Photoshop Elements started life as a cut-down version of the professional Adobe Photoshop, catering for a less exacting audience on a budget. With version 4, Adobe has focused more on digital photographers.
The program not only collects together all the photos on your PC, but can add new images to the Elements catalogue as soon as they are copied into any monitored folder. You can search photos by metadata (dates and captions), colour and even by adding tags to the faces in each shot.
An integrated photo manager shows the catalogue complete with the time when the pictures were taken. Each picture can be displayed full screen, arranged into elaborate slideshows and two pictures can be shown side by side.
You can also stack images of the same subject, so they do not take up swathes of space in the thumbnail viewer.

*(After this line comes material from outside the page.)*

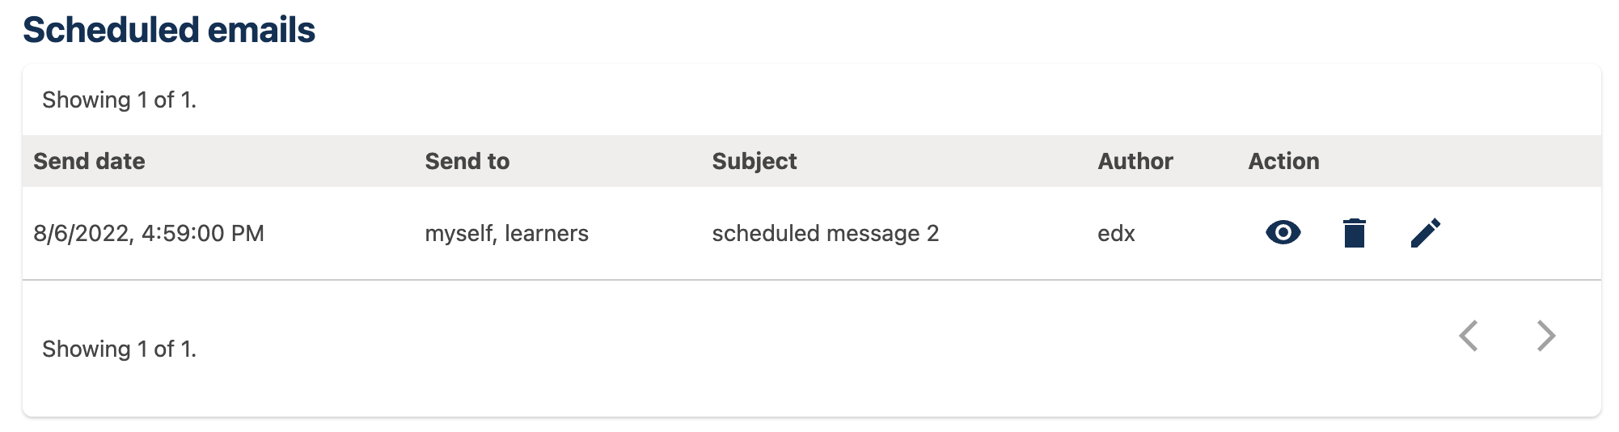Click the "edx" author cell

Within the Photoshop Elements 4 editor, key new tools are extra Quick Fixes, a spot remover and an image extractor .You no longer have to select each eye to fix red-eye as the program finds them itself. This does not work for other eye effects, though, such as the green tint in cats' or dogs' eyes.
The spot remover tries to remove any unsightly blemishes from faces by using a circular cloning effect to replace the discoloured areas with texture from related areas close by. It is not terribly effective because you have to pick your source area very carefully.
The image extractor is now more intelligent. By marking the areas of an image you want to remove and those you want to keep, you can select people and objects you want to take out of a picture.
The tool is easy to use and works well for background objects. You are still left with a hole when you cut an object out but it is a very useful tool for creating collages.
At £70, Photoshop Elements 4 is reasonable value for money and there are sufficient improvements in its design and features to keep it well up your shortlist of photo editors.